Still, there are quite a few approaches to improve move ordering - they all take up some time, but the benefit is usually much greater. All these techniques to improve the move ordering need a constant amount of time, that means, our program will just be able to calculate a few percent less nodes per second. On the other hand, the benefit is exponential. The deeper we search, the larger our benefit will be. Move ordering techniques can be divided in three classes: results of a previous search, dynamic move ordering and static move ordering. I'll examine them in this order.

Hashtables

The hashtable is a very important component of a strategy game program for two reasons: it recognizes transpositions in the move order, and it improves move ordering. The basic idea of the hashtable is to store intermediate results of the search and to probe the table for these results. As an example for the usefulness of the hashtable imagine a game where white starts with move A, black responds with B and white goes on to move C. If the game had gone C,B,A instead, we would have the same position again, and there would be no point in searching it again, if we still remembered what we had calculated in the A,B,C position. This shows us how the hashtable must work: At the end of every AlphaBeta function we must store our calculation, and at the beginning of every AlphaBeta function we must first probe the hashtable to find out if we need to calculate anything at all. We need to store the position, the value of the position, the remaining search depth with which we arrived at this value, and the value type. The value type tells us if the value we have stored is an exact MiniMax value or rather an upper or lower bound for the true MiniMax value. Remember that if the return value of AlphaBeta is not between alpha and beta, it is not an exact value. If value > beta it is a lower bound for the true value, if value < alpha it is an upper bound for the true value. This is important, as we might arrive at the same position with different alpha and beta values.

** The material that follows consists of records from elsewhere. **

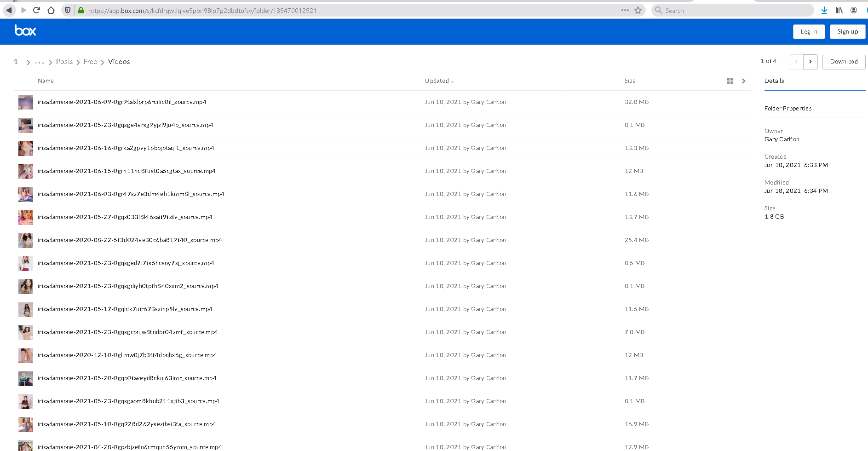This screenshot has width=868, height=451.
Task: Go to browser home icon
Action: click(51, 10)
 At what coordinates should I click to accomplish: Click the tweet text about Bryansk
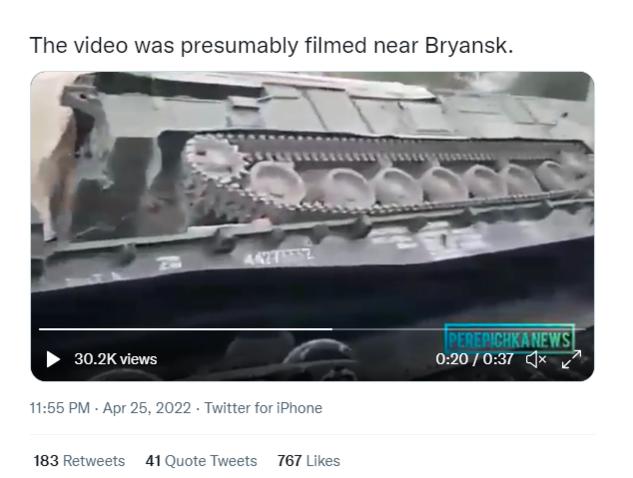[271, 45]
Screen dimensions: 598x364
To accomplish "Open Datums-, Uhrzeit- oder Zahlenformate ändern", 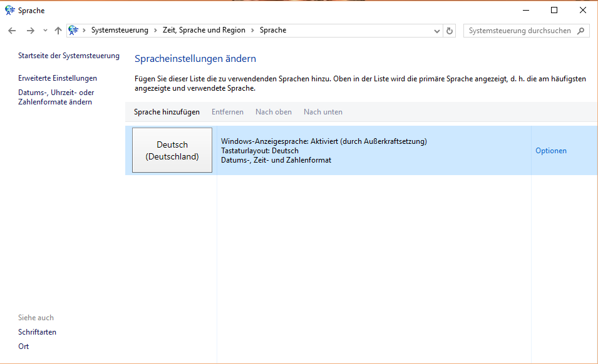I will [x=56, y=97].
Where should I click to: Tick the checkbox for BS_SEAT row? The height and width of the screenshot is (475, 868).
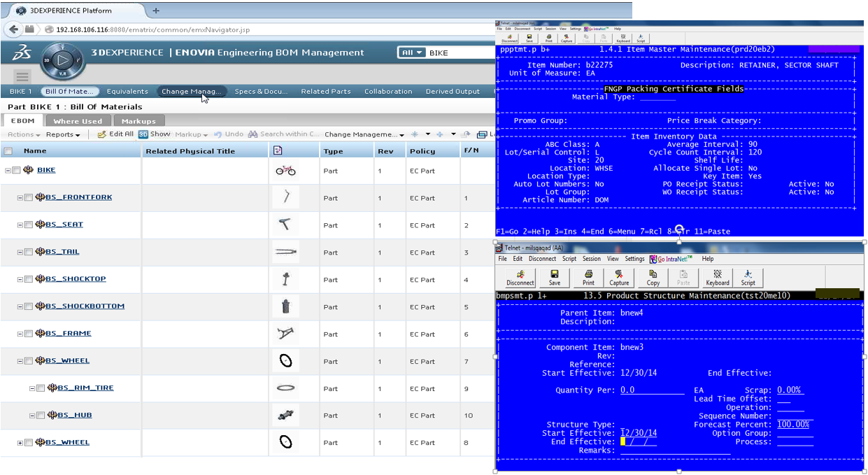point(29,225)
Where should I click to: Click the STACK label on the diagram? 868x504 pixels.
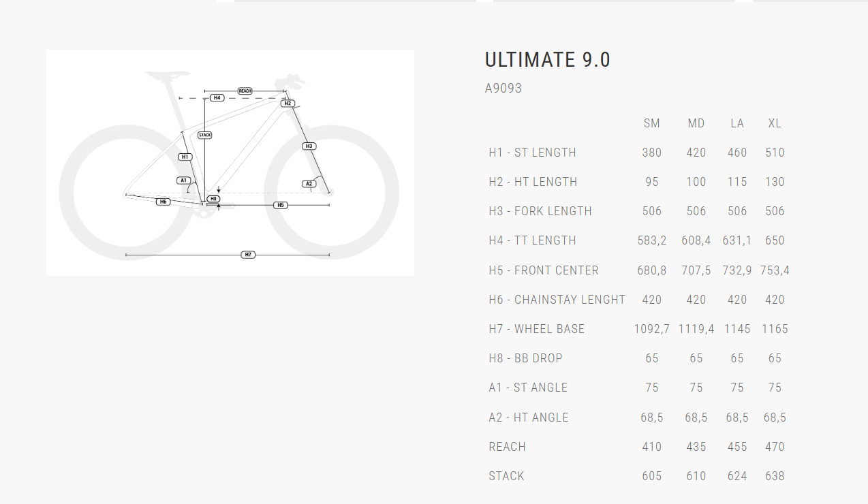(x=204, y=135)
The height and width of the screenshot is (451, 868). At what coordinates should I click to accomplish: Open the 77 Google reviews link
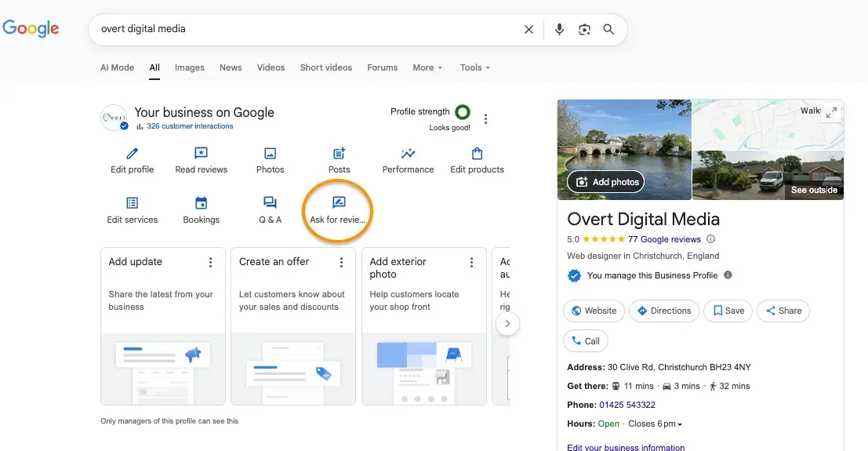click(x=663, y=239)
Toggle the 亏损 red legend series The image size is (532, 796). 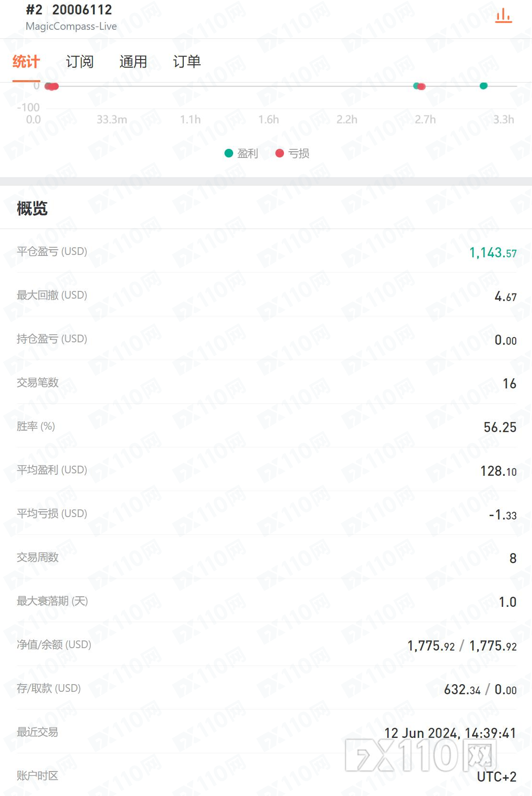[x=292, y=153]
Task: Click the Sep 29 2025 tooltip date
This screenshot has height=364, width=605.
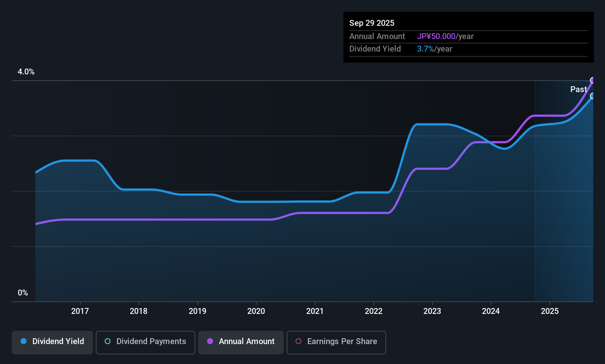Action: pyautogui.click(x=372, y=23)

Let's modify our AlphaBeta code to use a hashtable: For this, I use two functions called lookup() and store(). lookup has the following fuction prototype:

int lookup(POSITION *p, int depth, int *alpha, int *beta, int *hashvalue);

The lookup function returns true if it finds the position in the hashtable and the value in the hashtable can be returned immediately. Lookup() might also encounter a lower value in the hashtable that is larger than alpha. In this case, the current alpha can immediately be set to the hashvalue. For this reason, I pass alpha and beta by reference to lookup(), so lookup() can modify their values.
The store() function has the following prototype:

void store(POSITION *p, int depth, int bestvalue, int alpha, int beta);

Together this gives the new AlphaBeta function with hashtable:

int alphabeta(POSITION *p, int depth, int alpha, int beta)
	{
	MOVE list[MAXMOVES];
	int i,n,value,localalpha=alpha,bestvalue=-INFINITY;
	int hashvalue;

	if(lookup(p, depth, &alpha, &beta, &hashvalue))
		return hashvalue;
	
	if(checkwin(p)) 
		return -INFINITY;

	if(depth == 0)	
		return evaluation(p);

	n = makemovelist(p,list);
	if(n==0) 
		return handlenomove(p);
	
	for(i=0;i<n;i++)
		{
		domove(list[i],&p);
		value = -alphabeta(p,depth-1,-beta,-localalpha);
		undomove(list[i],&p);
		bestvalue = max(value,bestvalue);
		if(bestvalue >= beta) 
			break;
		if(bestvalue>localalpha) 
			localalpha = bestvalue;
		}

	store(p, depth, bestvalue, alpha, beta);
	
	return bestvalue;
	}

As you can see, the first thing AlphaBeta does now is to check in the table if the position has already been calculated. If lookup() returns a nonzero value, we have some information available on the position. However, we must check if the information is useful, for instance, it might be from a previous iteration, and the stored result would have been calculated with a smaller search depth. In this case, we cannot use the information. Otherwise, we can use it. If it is an exact value, we can return it directly. If it is an upper bound on the value of the position, we know that the true value of the position is less or equal than the stored value. If this stored value is smaller or equal to alpha, we can return it again, because we are only interested in values between alpha and beta. If the value is greater than alpha, but smaller than beta, we can adjust beta to save time in the next call to AlphaBeta. For lower bounds a similar reasoning applies.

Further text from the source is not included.